## [ASSIGNED TASK]
Write out every entry below word for word, leaving nothing out.
Start of GIVEN ENTRIES
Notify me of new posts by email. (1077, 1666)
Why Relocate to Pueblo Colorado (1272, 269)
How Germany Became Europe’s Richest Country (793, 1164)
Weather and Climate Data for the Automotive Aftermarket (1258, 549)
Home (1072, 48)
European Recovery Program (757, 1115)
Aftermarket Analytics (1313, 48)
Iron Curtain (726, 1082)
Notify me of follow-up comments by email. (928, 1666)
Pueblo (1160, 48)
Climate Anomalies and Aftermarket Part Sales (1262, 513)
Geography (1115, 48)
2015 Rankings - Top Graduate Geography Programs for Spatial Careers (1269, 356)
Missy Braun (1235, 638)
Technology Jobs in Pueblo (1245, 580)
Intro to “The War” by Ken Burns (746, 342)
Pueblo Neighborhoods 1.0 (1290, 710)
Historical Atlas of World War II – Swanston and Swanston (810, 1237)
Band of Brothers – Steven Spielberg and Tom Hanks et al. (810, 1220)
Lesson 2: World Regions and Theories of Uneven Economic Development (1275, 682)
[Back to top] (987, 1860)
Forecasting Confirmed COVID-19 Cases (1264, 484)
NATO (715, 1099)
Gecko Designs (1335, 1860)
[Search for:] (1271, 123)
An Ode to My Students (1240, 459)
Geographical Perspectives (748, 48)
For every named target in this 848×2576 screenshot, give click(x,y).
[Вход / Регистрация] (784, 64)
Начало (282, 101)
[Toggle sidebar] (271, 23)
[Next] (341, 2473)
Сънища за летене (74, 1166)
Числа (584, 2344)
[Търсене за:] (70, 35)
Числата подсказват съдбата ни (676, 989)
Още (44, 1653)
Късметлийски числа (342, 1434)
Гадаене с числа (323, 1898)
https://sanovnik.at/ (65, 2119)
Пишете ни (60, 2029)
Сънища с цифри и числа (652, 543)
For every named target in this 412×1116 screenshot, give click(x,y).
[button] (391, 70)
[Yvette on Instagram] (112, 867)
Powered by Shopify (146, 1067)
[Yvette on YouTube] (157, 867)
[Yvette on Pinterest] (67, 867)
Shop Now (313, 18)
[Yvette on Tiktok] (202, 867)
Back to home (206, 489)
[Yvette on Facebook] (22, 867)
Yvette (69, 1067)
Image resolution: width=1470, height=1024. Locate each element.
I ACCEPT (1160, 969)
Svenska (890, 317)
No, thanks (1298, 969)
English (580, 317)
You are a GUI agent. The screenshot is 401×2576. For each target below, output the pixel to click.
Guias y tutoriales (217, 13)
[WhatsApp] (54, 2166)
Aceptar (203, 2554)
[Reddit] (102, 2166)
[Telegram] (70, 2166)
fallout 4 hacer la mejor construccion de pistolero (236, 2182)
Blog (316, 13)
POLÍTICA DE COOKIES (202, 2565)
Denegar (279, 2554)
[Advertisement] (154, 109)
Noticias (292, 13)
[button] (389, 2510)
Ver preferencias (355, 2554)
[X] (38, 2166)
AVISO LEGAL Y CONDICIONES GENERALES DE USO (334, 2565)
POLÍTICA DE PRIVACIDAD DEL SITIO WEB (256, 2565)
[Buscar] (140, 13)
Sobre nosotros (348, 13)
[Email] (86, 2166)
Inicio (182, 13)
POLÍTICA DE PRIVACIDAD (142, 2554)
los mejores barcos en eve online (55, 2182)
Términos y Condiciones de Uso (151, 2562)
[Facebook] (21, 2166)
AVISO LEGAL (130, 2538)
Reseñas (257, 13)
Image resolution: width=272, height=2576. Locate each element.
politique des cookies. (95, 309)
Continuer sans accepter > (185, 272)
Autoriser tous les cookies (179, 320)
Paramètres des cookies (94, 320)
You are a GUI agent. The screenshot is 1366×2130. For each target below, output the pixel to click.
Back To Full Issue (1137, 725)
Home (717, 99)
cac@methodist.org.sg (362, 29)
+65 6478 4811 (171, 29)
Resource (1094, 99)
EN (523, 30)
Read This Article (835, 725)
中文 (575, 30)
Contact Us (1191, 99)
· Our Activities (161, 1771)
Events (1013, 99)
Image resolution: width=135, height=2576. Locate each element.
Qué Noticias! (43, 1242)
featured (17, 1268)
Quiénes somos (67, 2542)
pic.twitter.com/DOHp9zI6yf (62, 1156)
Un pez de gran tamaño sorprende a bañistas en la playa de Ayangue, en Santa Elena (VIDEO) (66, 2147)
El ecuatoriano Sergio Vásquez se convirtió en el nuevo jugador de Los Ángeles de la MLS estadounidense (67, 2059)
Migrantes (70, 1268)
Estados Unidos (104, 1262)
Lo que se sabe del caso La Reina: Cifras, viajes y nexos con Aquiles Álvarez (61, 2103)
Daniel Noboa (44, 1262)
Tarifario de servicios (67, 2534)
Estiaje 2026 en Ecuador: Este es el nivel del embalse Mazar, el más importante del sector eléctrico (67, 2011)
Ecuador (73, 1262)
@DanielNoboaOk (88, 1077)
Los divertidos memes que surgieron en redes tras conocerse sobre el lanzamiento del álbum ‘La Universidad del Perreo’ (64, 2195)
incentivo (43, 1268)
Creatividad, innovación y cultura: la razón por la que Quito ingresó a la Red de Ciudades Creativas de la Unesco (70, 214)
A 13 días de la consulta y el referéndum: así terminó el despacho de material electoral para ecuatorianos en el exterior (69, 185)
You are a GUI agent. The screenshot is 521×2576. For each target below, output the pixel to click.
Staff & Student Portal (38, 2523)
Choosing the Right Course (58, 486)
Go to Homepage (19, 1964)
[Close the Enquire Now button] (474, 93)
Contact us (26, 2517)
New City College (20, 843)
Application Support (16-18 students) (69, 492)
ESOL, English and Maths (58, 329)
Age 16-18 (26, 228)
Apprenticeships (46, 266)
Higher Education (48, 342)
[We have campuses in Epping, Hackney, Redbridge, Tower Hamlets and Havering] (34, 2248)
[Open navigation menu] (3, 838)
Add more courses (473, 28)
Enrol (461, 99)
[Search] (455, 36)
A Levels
End of GIVEN ENTRIES
## [ANSWER TO THE EXERCISE]
Notify me of new posts by email. (1077, 1666)
Why Relocate to Pueblo Colorado (1272, 269)
How Germany Became Europe’s Richest Country (793, 1164)
Weather and Climate Data for the Automotive Aftermarket (1258, 549)
Home (1072, 48)
European Recovery Program (757, 1115)
Aftermarket Analytics (1313, 48)
Iron Curtain (726, 1082)
Notify me of follow-up comments by email. (928, 1666)
Pueblo (1160, 48)
Climate Anomalies and Aftermarket Part Sales (1262, 513)
Geography (1115, 48)
2015 Rankings - Top Graduate Geography Programs for Spatial Careers (1269, 356)
Missy Braun (1235, 638)
Technology Jobs in Pueblo (1245, 580)
Intro to “The War” by Ken Burns (746, 342)
Pueblo Neighborhoods 1.0 (1290, 710)
Historical Atlas of World War II – Swanston and Swanston (810, 1237)
Band of Brothers – Steven Spielberg and Tom Hanks et al. (810, 1220)
Lesson 2: World Regions and Theories of Uneven Economic Development (1275, 682)
[Back to top] (987, 1860)
Forecasting Confirmed COVID-19 Cases (1264, 484)
NATO (715, 1099)
Gecko Designs (1335, 1860)
[Search for:] (1271, 123)
An Ode to My Students (1240, 459)
Geographical Perspectives (748, 48)
For every named target in this 848×2576 screenshot, give click(x,y).
[Вход / Регистрация] (784, 64)
Начало (282, 101)
[Toggle sidebar] (271, 23)
[Next] (341, 2473)
Сънища за летене (74, 1166)
Числа (584, 2344)
[Търсене за:] (70, 35)
Числата подсказват съдбата ни (676, 989)
Още (44, 1653)
Късметлийски числа (342, 1434)
Гадаене с числа (323, 1898)
https://sanovnik.at/ (65, 2119)
Пишете ни (60, 2029)
Сънища с цифри и числа (652, 543)
For every named target in this 412×1116 screenshot, give click(x,y).
[button] (391, 70)
[Yvette on Instagram] (112, 867)
Powered by Shopify (146, 1067)
[Yvette on YouTube] (157, 867)
[Yvette on Pinterest] (67, 867)
Shop Now (313, 18)
[Yvette on Tiktok] (202, 867)
Back to home (206, 489)
[Yvette on Facebook] (22, 867)
Yvette (69, 1067)
Image resolution: width=1470, height=1024. Locate each element.
I ACCEPT (1160, 969)
Svenska (890, 317)
No, thanks (1298, 969)
English (580, 317)
You are a GUI agent. The screenshot is 401×2576. For each target below, output the pixel to click.
Guias y tutoriales (217, 13)
[WhatsApp] (54, 2166)
Aceptar (203, 2554)
[Reddit] (102, 2166)
[Telegram] (70, 2166)
fallout 4 hacer la mejor construccion de pistolero (236, 2182)
Blog (316, 13)
POLÍTICA DE COOKIES (202, 2565)
Denegar (279, 2554)
[Advertisement] (154, 109)
Noticias (292, 13)
[button] (389, 2510)
Ver preferencias (355, 2554)
[X] (38, 2166)
AVISO LEGAL Y CONDICIONES GENERALES DE USO (334, 2565)
POLÍTICA DE PRIVACIDAD DEL SITIO WEB (256, 2565)
[Buscar] (140, 13)
Sobre nosotros (348, 13)
[Email] (86, 2166)
Inicio (182, 13)
POLÍTICA DE PRIVACIDAD (142, 2554)
los mejores barcos en eve online (55, 2182)
Términos y Condiciones de Uso (151, 2562)
[Facebook] (21, 2166)
AVISO LEGAL (130, 2538)
Reseñas (257, 13)
Image resolution: width=272, height=2576. Locate each element.
politique des cookies. (95, 309)
Continuer sans accepter > (185, 272)
Autoriser tous les cookies (179, 320)
Paramètres des cookies (94, 320)
You are a GUI agent. The screenshot is 1366×2130. For each target below, output the pixel to click.
Back To Full Issue (1137, 725)
Home (717, 99)
cac@methodist.org.sg (362, 29)
+65 6478 4811 (171, 29)
Resource (1094, 99)
EN (523, 30)
Read This Article (835, 725)
中文 (575, 30)
Contact Us (1191, 99)
· Our Activities (161, 1771)
Events (1013, 99)
Image resolution: width=135, height=2576. Locate each element.
Qué Noticias! (43, 1242)
featured (17, 1268)
Quiénes somos (67, 2542)
pic.twitter.com/DOHp9zI6yf (62, 1156)
Un pez de gran tamaño sorprende a bañistas en la playa de Ayangue, en Santa Elena (VIDEO) (66, 2147)
El ecuatoriano Sergio Vásquez se convirtió en el nuevo jugador de Los Ángeles de la MLS estadounidense (67, 2059)
Migrantes (70, 1268)
Estados Unidos (104, 1262)
Lo que se sabe del caso La Reina: Cifras, viajes y nexos con Aquiles Álvarez (61, 2103)
Daniel Noboa (44, 1262)
Tarifario de servicios (67, 2534)
Estiaje 2026 en Ecuador: Este es el nivel del embalse Mazar, el más importante del sector eléctrico (67, 2011)
Ecuador (73, 1262)
@DanielNoboaOk (88, 1077)
Los divertidos memes que surgieron en redes tras conocerse sobre el lanzamiento del álbum ‘La Universidad del Perreo’ (64, 2195)
incentivo (43, 1268)
Creatividad, innovación y cultura: la razón por la que Quito ingresó a la Red de Ciudades Creativas de la Unesco (70, 214)
A 13 días de la consulta y el referéndum: así terminó el despacho de material electoral para ecuatorianos en el exterior (69, 185)
You are a GUI agent. The screenshot is 521×2576. For each target below, output the pixel to click.
Staff & Student Portal (38, 2523)
Choosing the Right Course (58, 486)
Go to Homepage (19, 1964)
[Close the Enquire Now button] (474, 93)
Contact us (26, 2517)
New City College (20, 843)
Application Support (16-18 students) (69, 492)
ESOL, English and Maths (58, 329)
Age 16-18 (26, 228)
Apprenticeships (46, 266)
Higher Education (48, 342)
[We have campuses in Epping, Hackney, Redbridge, Tower Hamlets and Havering] (34, 2248)
[Open navigation menu] (3, 838)
Add more courses (473, 28)
Enrol (461, 99)
[Search] (455, 36)
A Levels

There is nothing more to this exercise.